To do =>
Return, word for word, the lines in the entries below from the line with "[instagram] (670, 1199)" to the line with "Legislativa (437, 1049)", keeping both of those lines. Leave the pictures out of your answer.

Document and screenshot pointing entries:
--------------------

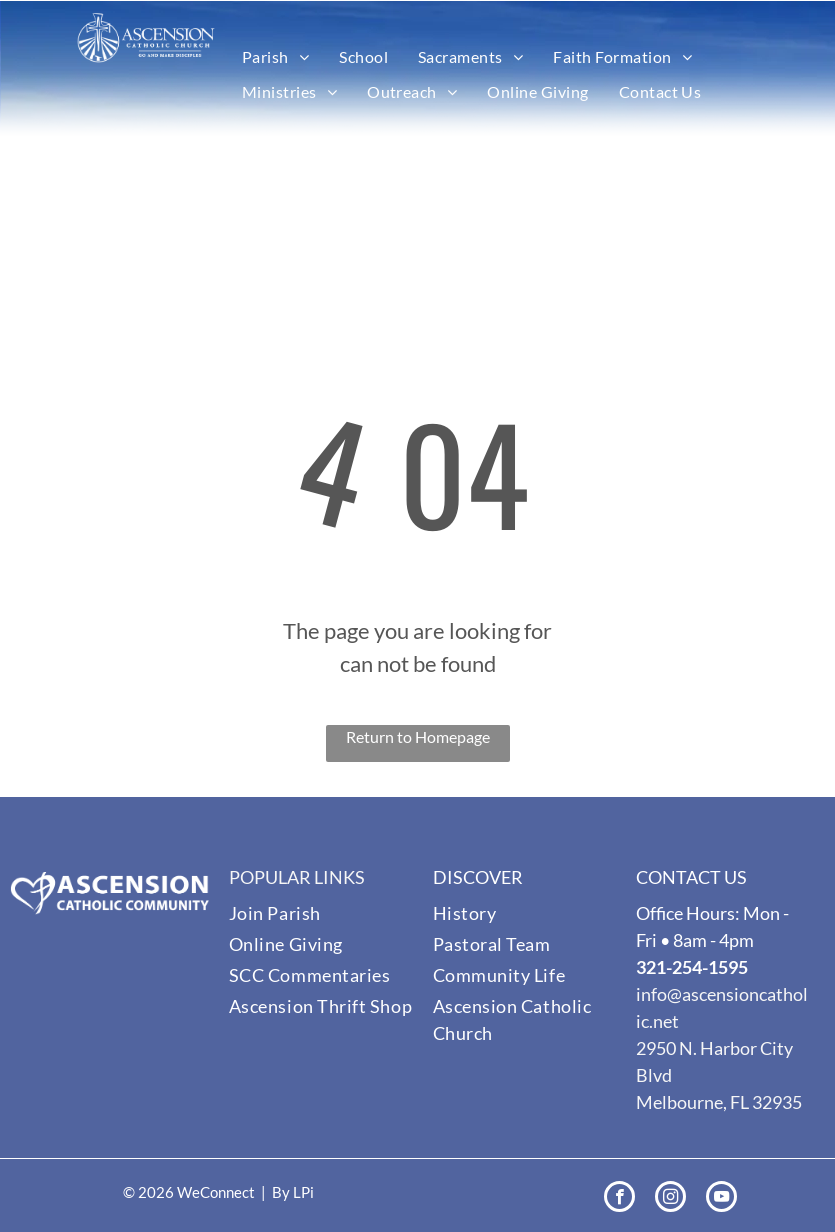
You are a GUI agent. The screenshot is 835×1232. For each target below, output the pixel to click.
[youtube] (721, 1199)
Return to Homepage (418, 736)
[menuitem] (275, 57)
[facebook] (619, 1199)
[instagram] (670, 1199)
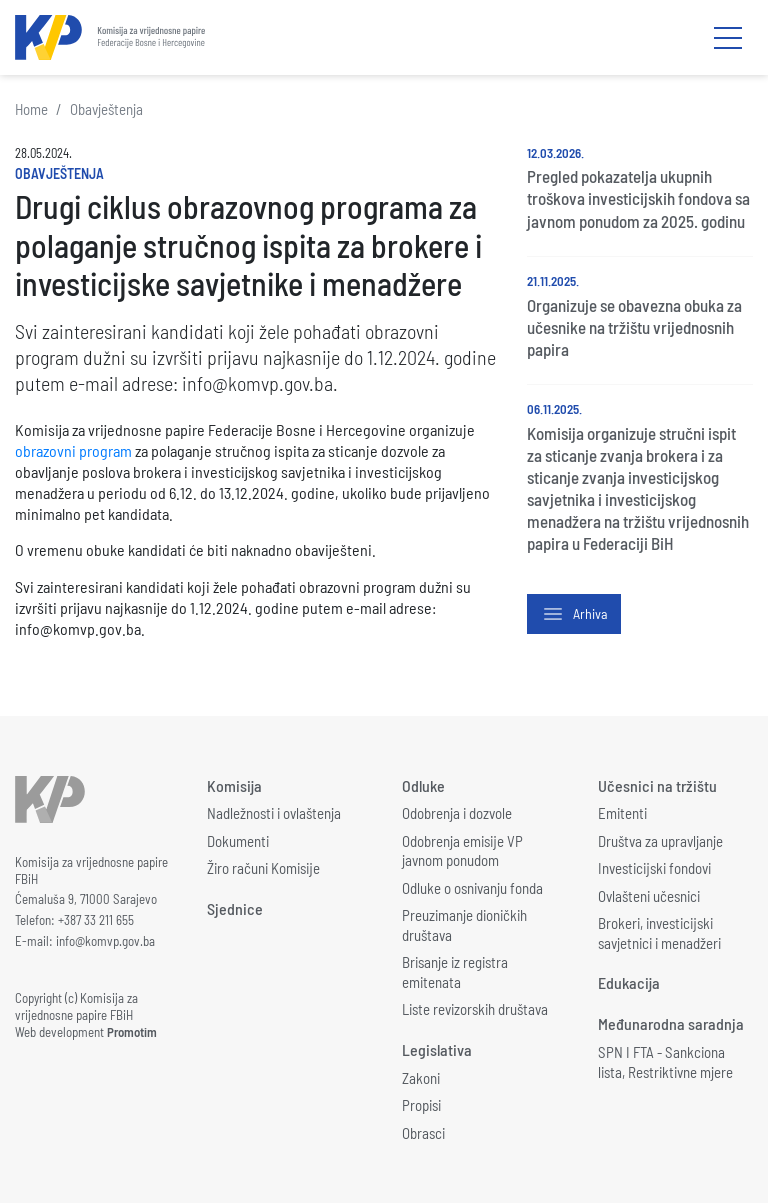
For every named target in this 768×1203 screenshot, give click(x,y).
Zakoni (421, 1078)
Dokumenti (238, 841)
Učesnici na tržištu (657, 785)
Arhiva (574, 614)
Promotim (132, 1032)
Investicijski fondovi (654, 868)
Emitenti (622, 813)
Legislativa (437, 1049)
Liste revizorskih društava (475, 1009)
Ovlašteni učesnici (649, 896)
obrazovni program (73, 450)
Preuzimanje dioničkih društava (464, 925)
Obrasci (423, 1133)
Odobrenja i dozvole (457, 813)
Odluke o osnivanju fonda (472, 888)
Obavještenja (106, 109)
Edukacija (629, 982)
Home (31, 109)
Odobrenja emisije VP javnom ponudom (462, 851)
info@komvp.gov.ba (105, 941)
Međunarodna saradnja (671, 1023)
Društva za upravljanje (660, 841)
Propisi (421, 1105)
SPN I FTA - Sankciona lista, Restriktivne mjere (665, 1062)
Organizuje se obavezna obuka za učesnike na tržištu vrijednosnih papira (634, 327)
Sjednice (235, 908)
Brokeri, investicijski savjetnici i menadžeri (659, 933)
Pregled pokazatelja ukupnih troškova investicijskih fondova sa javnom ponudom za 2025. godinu (638, 198)
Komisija (234, 785)
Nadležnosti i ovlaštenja (274, 813)
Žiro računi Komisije (263, 868)
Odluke (423, 785)
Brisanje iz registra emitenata (455, 972)
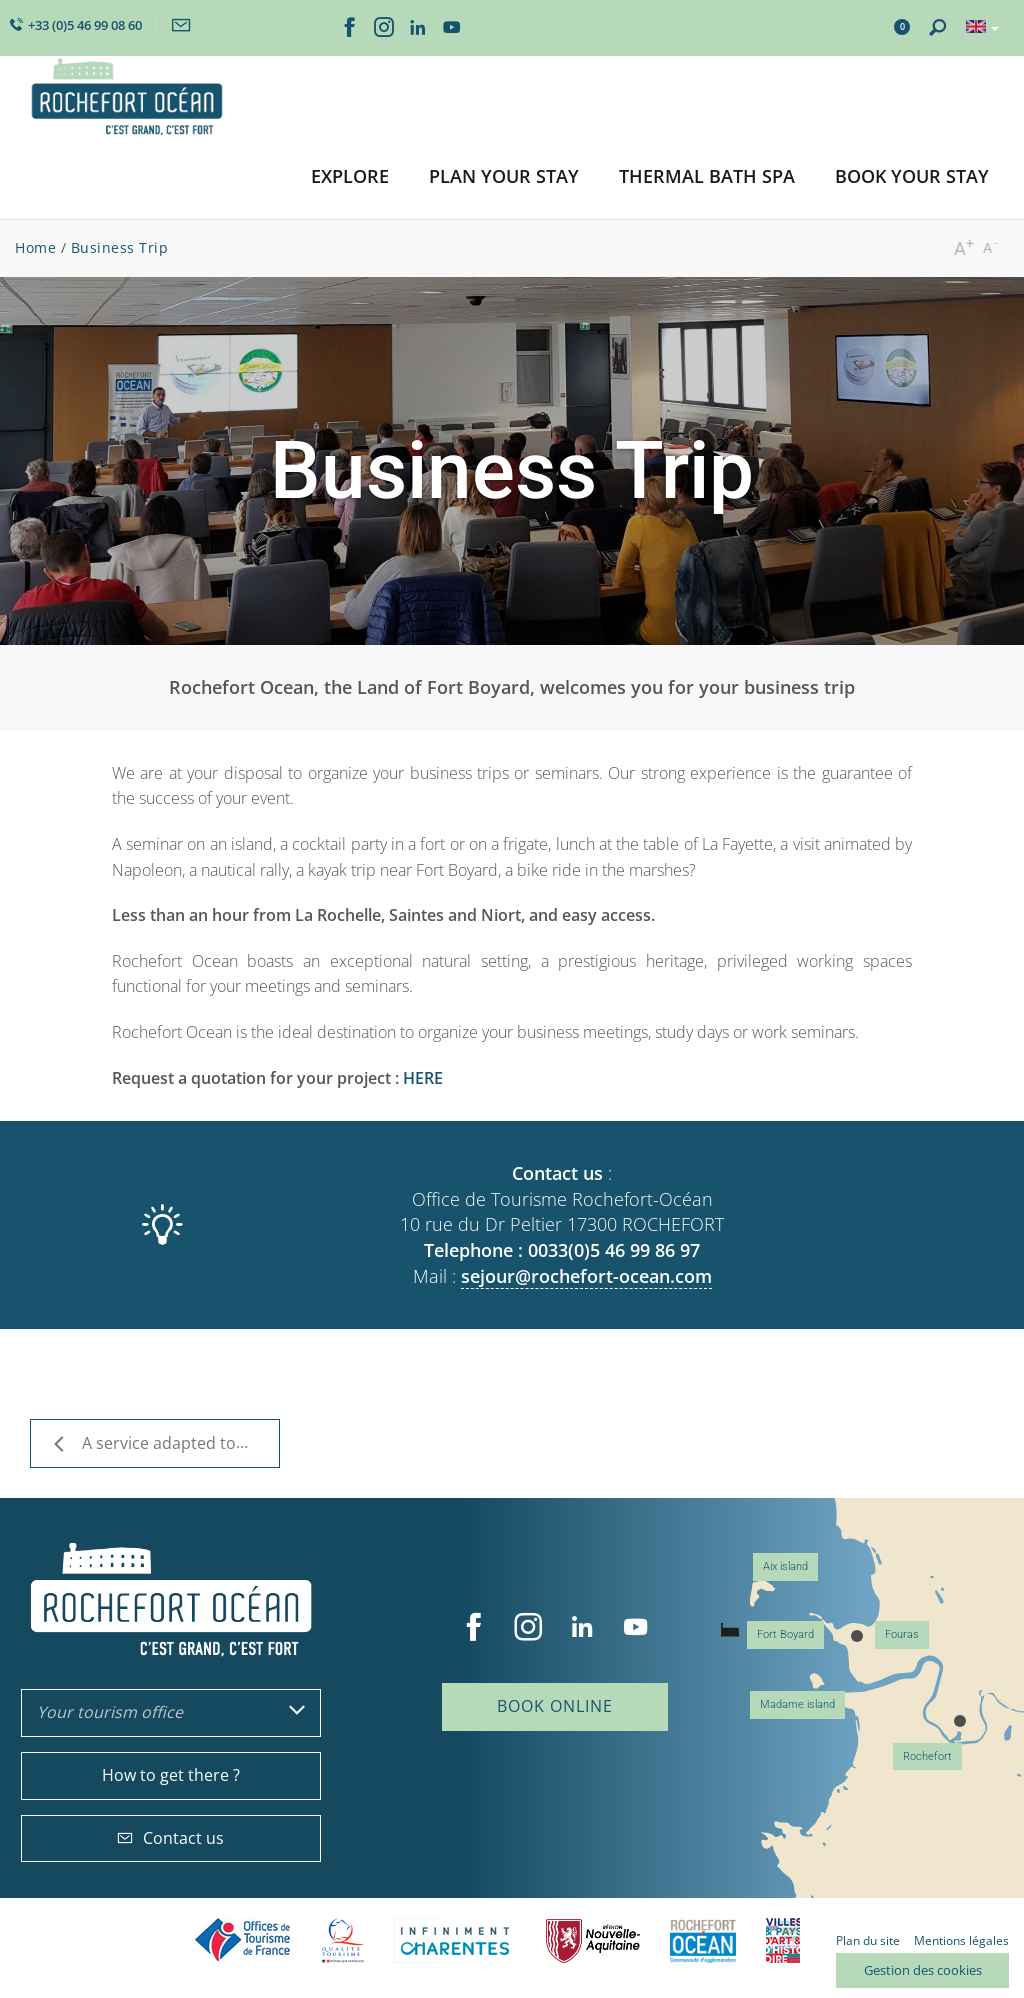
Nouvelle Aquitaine (593, 1940)
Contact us (170, 1838)
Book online (555, 1706)
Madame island (797, 1704)
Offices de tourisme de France (243, 1940)
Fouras (902, 1634)
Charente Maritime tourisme (455, 1940)
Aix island (785, 1566)
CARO (703, 1940)
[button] (350, 177)
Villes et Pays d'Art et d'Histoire (783, 1940)
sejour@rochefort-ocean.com (586, 1276)
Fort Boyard (785, 1634)
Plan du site (868, 1940)
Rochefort (927, 1756)
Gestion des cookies (923, 1970)
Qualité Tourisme (343, 1940)
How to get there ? (171, 1775)
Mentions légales (961, 1940)
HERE (423, 1078)
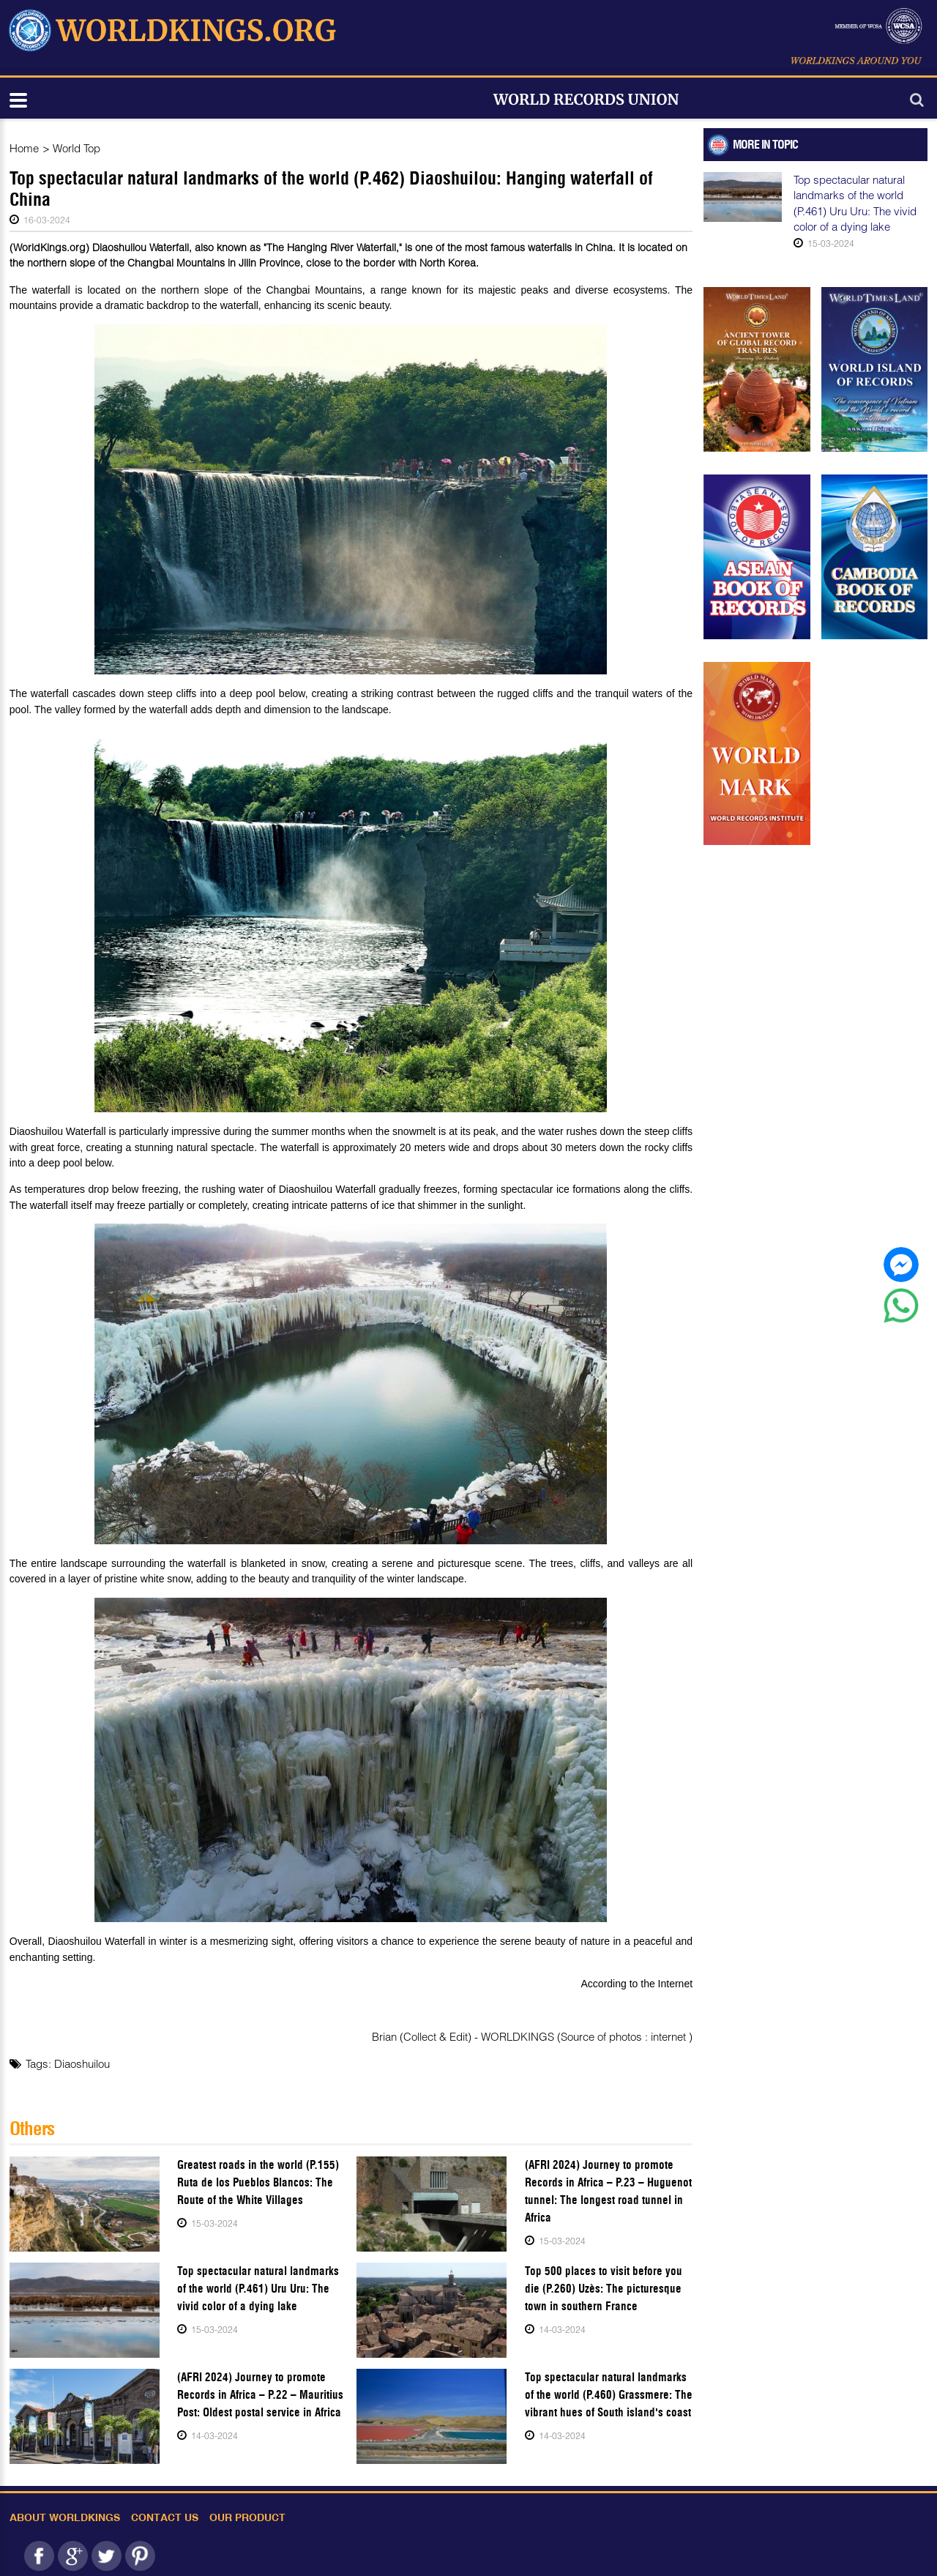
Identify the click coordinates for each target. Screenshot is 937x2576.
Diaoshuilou (82, 2063)
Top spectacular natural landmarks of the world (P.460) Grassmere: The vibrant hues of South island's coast (609, 2394)
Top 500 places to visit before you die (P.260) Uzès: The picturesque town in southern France (603, 2288)
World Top (76, 148)
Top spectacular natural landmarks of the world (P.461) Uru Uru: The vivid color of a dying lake (258, 2288)
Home (24, 148)
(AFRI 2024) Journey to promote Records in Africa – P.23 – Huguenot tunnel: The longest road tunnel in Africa (608, 2191)
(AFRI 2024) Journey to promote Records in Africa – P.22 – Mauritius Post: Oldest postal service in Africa (260, 2394)
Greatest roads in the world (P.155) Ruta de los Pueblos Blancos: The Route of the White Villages (258, 2182)
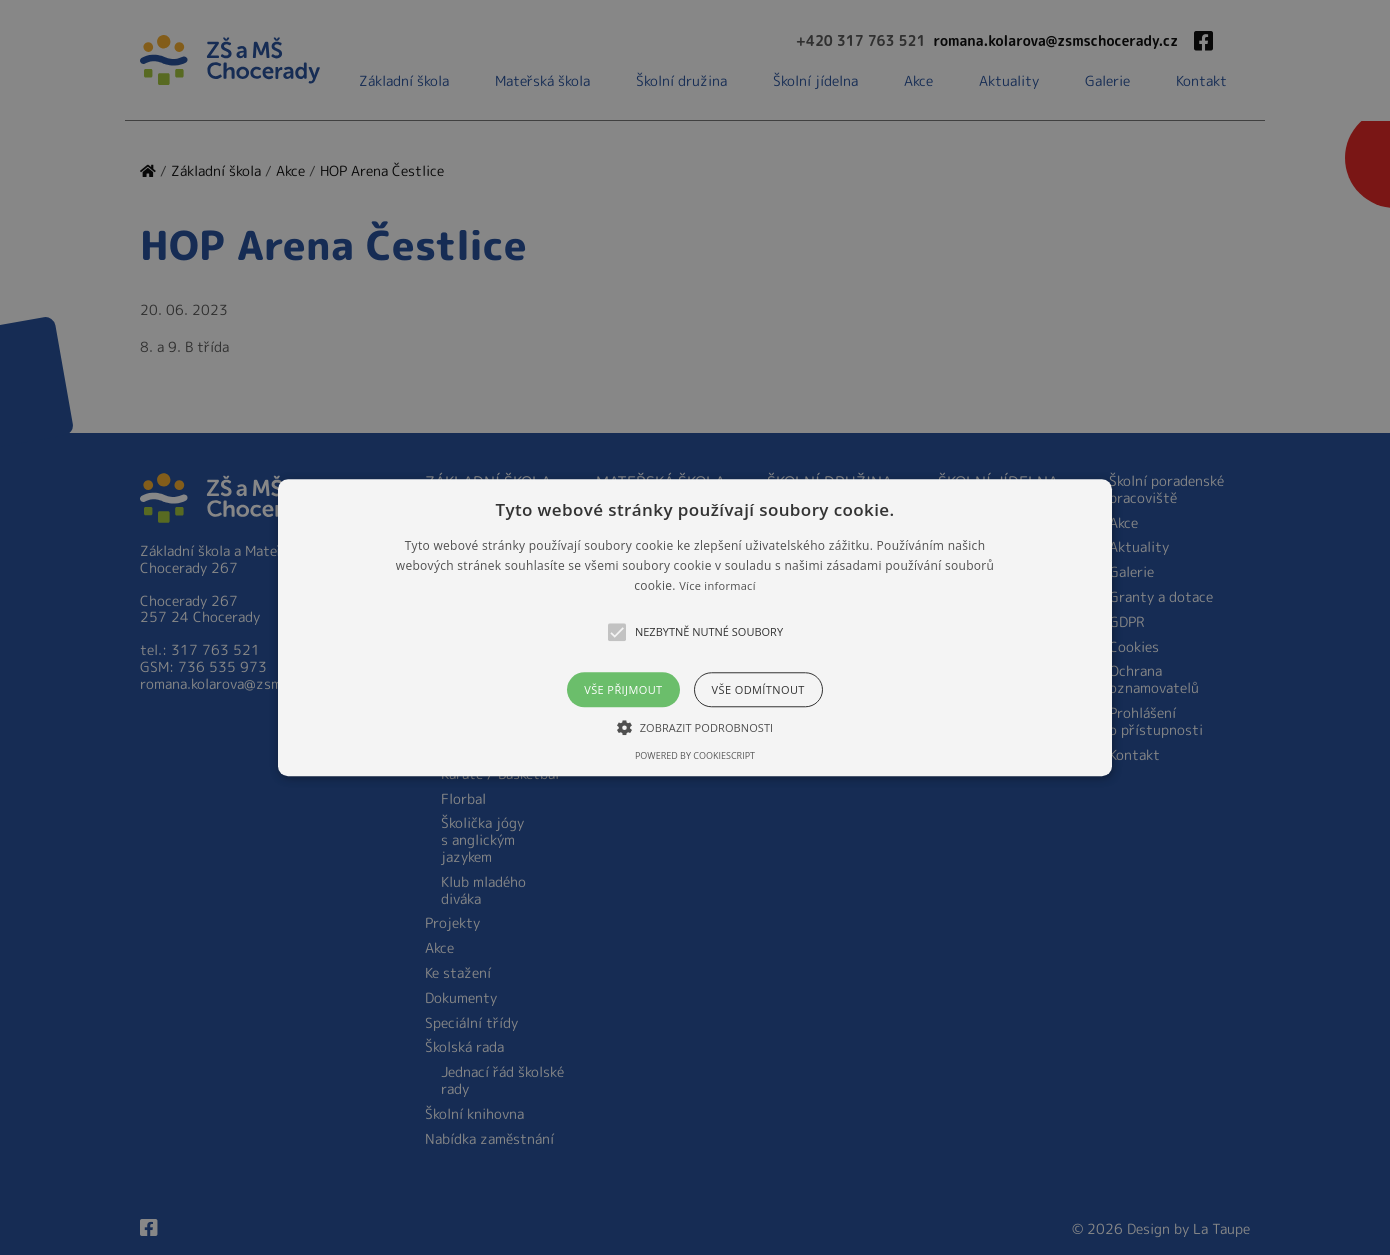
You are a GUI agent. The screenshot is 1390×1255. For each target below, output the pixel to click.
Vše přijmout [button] (623, 689)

--------------------

Written reply =>
[instagram] (670, 1199)
For every named target in this 768×1203 screenshot, give click(x,y).
Zakoni (421, 1078)
Dokumenti (238, 841)
Učesnici na tržištu (657, 785)
Arhiva (574, 614)
Promotim (132, 1032)
Investicijski fondovi (654, 868)
Emitenti (622, 813)
Legislativa (437, 1049)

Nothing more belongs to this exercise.